EXERCISE DETAILS: If a line of the listing contains the string "agent", return that line.

PROVIDED ENTRIES:
= = =

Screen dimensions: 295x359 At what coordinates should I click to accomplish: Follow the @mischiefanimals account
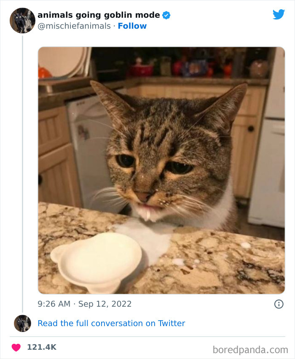click(x=132, y=26)
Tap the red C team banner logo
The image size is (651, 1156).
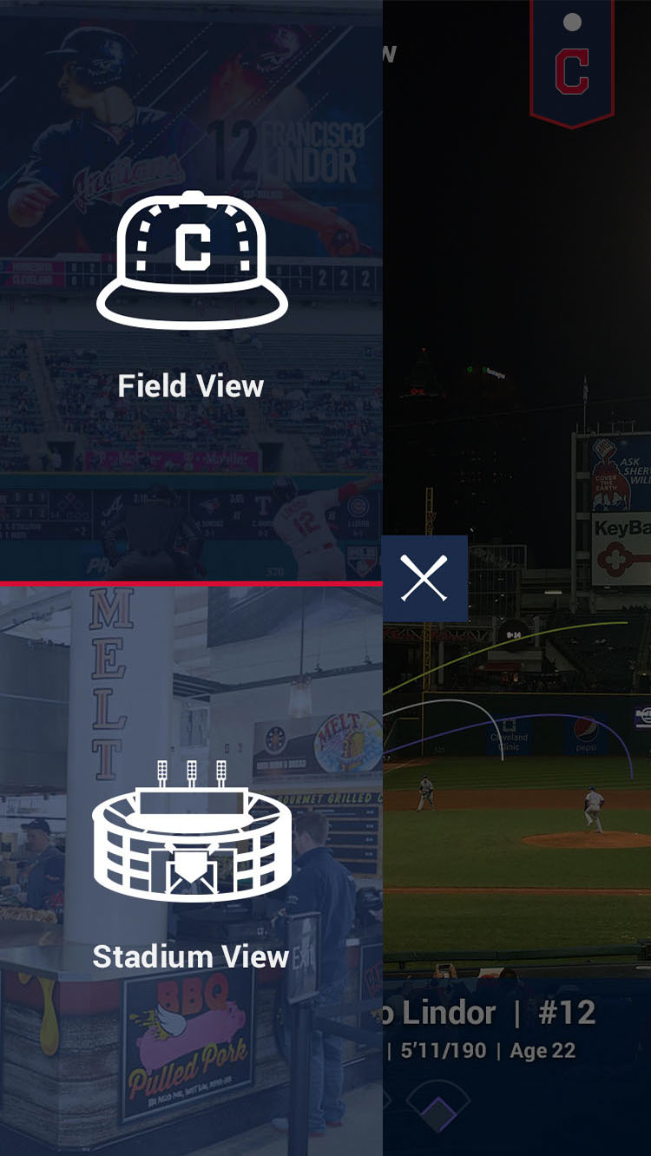pos(572,62)
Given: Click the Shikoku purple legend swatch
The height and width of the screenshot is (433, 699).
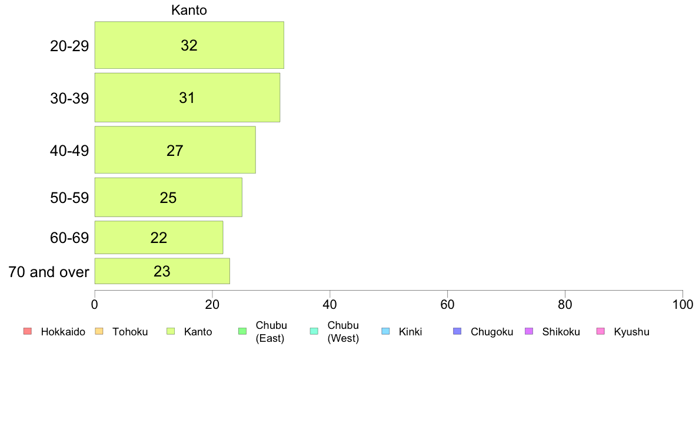Looking at the screenshot, I should pyautogui.click(x=529, y=331).
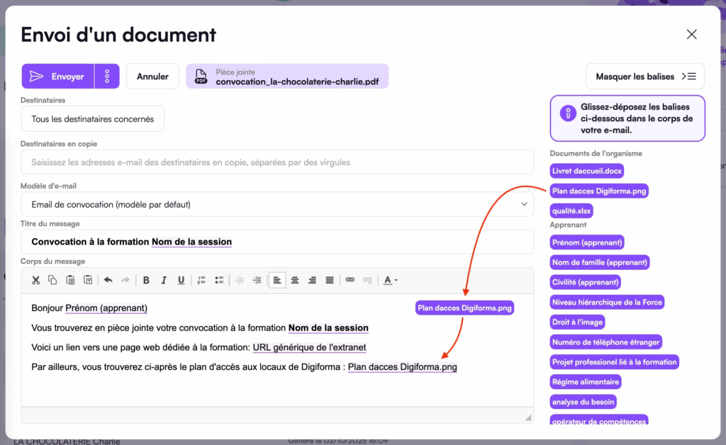Insert a bulleted list

pos(219,280)
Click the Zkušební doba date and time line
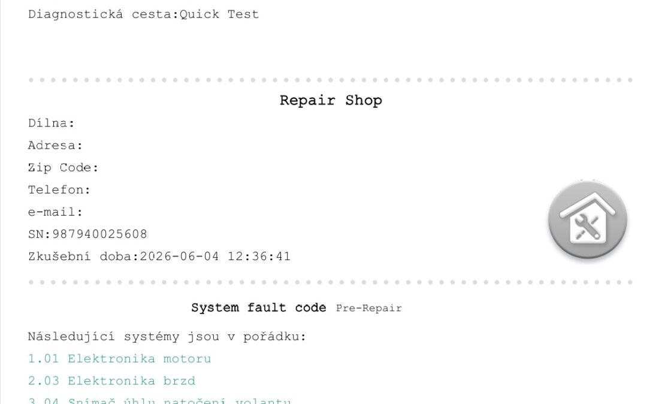659x404 pixels. [159, 257]
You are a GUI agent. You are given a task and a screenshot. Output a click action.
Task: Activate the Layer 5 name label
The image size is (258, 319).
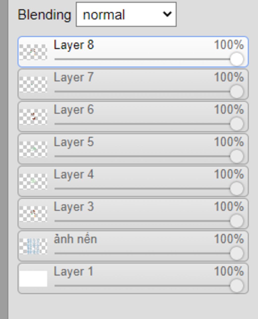[74, 142]
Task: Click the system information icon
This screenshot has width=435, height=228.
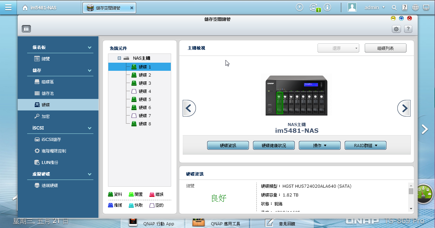Action: 327,7
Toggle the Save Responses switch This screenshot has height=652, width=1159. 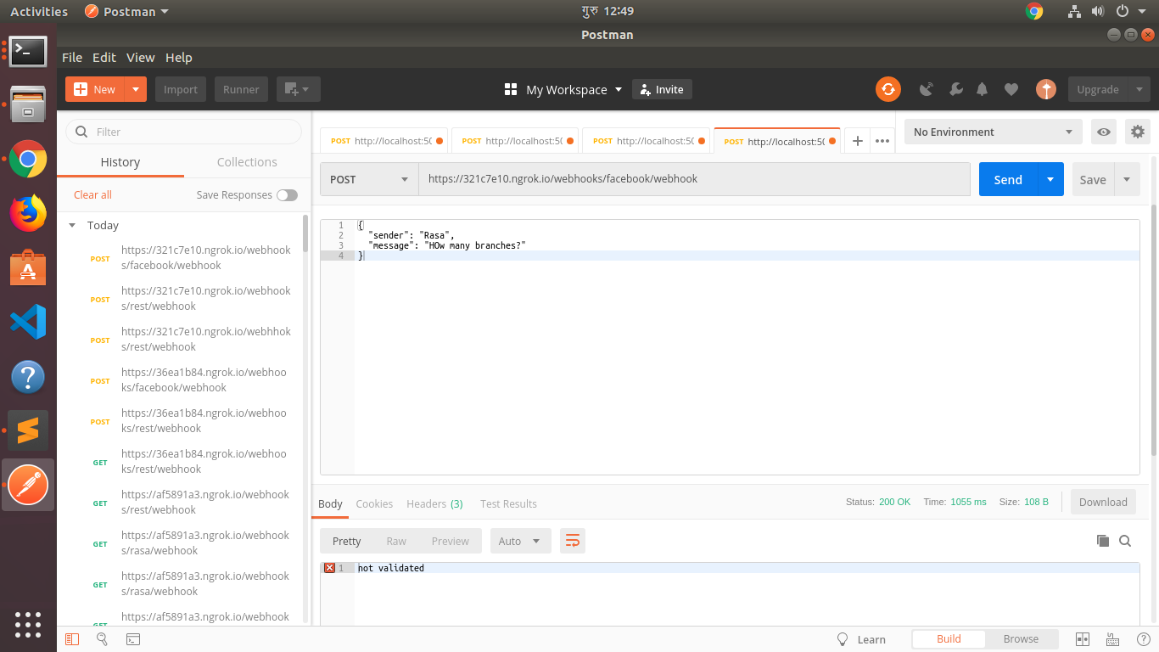point(287,194)

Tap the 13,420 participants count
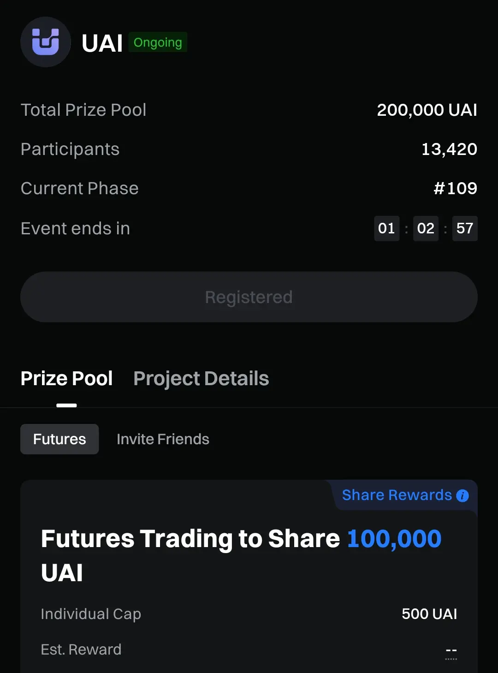pos(449,149)
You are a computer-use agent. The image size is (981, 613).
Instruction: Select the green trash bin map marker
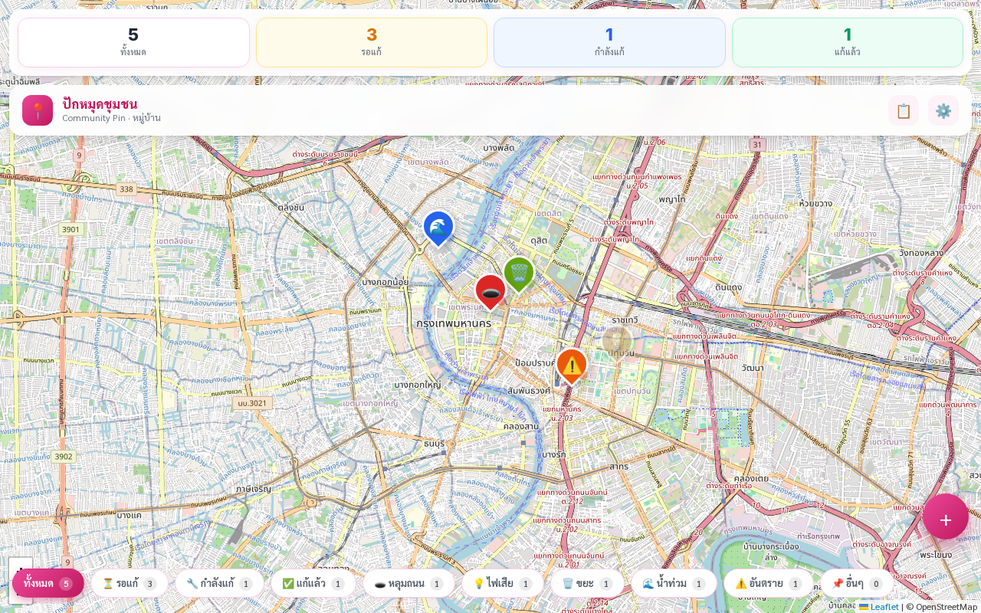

= = =

SOLVED EXERCISE:
You are a GUI agent. You are given a task and a screenshot. Output a click action.
You are a computer-use agent. The image size is (981, 613).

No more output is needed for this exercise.